Keep your pantry stocked with healthy, hearty black beans – a classic vegan protein favorite!
Bring on the beans! Whether you’re making veggie burritos, a pot of Tex-Mex chili or a potluck party dip, black beans add delicious, meat-free nutrition to any dish.
Sometimes called turtle beans or Mexican beans, black beans are small, ebony gems that cook up soft and creamy, with ivory-colored flesh and a slightly sweet taste. A staple in both South and Central American and Caribbean cuisine, they’re also a favorite go-to protein source for vegetarians and vegans.
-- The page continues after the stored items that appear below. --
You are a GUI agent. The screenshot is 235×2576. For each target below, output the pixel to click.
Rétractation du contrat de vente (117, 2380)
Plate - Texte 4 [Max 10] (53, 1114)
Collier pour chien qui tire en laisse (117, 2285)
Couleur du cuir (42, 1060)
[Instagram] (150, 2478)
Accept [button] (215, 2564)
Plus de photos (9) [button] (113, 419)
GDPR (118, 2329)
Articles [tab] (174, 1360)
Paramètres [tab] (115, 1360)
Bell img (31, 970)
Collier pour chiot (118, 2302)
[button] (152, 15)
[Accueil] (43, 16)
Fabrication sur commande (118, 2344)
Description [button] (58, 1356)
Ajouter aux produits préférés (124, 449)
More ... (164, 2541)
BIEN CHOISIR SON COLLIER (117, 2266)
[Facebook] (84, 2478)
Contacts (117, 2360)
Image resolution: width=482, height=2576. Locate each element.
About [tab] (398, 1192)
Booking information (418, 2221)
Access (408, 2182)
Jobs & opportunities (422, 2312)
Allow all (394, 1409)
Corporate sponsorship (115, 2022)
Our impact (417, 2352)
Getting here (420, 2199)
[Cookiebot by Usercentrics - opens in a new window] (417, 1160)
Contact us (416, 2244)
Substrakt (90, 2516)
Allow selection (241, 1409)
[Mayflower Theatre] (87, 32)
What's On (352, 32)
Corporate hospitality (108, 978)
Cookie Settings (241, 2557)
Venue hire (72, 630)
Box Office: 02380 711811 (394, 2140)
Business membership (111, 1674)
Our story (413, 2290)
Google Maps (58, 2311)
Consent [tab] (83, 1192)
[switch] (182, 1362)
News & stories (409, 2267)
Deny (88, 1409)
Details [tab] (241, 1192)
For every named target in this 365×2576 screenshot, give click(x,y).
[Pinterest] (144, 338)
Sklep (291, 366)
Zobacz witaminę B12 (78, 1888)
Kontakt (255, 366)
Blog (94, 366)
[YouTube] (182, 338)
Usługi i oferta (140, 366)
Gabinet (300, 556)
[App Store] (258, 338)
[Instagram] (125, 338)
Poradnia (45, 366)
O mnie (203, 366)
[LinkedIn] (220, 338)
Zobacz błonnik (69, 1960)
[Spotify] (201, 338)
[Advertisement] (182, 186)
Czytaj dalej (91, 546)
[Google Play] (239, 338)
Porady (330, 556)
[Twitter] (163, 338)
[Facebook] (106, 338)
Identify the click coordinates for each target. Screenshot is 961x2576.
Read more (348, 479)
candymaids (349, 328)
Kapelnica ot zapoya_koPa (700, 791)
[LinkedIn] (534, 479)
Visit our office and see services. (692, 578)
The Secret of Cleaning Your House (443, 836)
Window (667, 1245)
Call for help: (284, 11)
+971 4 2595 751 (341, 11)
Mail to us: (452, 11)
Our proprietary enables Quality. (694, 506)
One quarter-cup serving supplies8 healthy grams—plus hefty amounts of fiber, iron and other vitamins and minerals.
Get cookin’!
Carefully sort beans, removing any debris or shriveled beans, and rinse thoroughly. cover with cold water and soak overnight (6-12 hours); drain and rinse before cooking. For a quicker method, cover beans with 2 inches of water, boil for 2 minutes, remove from heat, cover and let stand for 1 h our; drain and rinse before cooking.
To prepare, add beans to a large pot, cover with water, bring water to a boil and reduce to a simmer, cooking until tender (approximately 90 minutes). Drain beans and prepare as desired. If reserving for later use, salt to taste and refrigerate.
Keep dry and at room temperature (59°-75°F [15°-24°C]).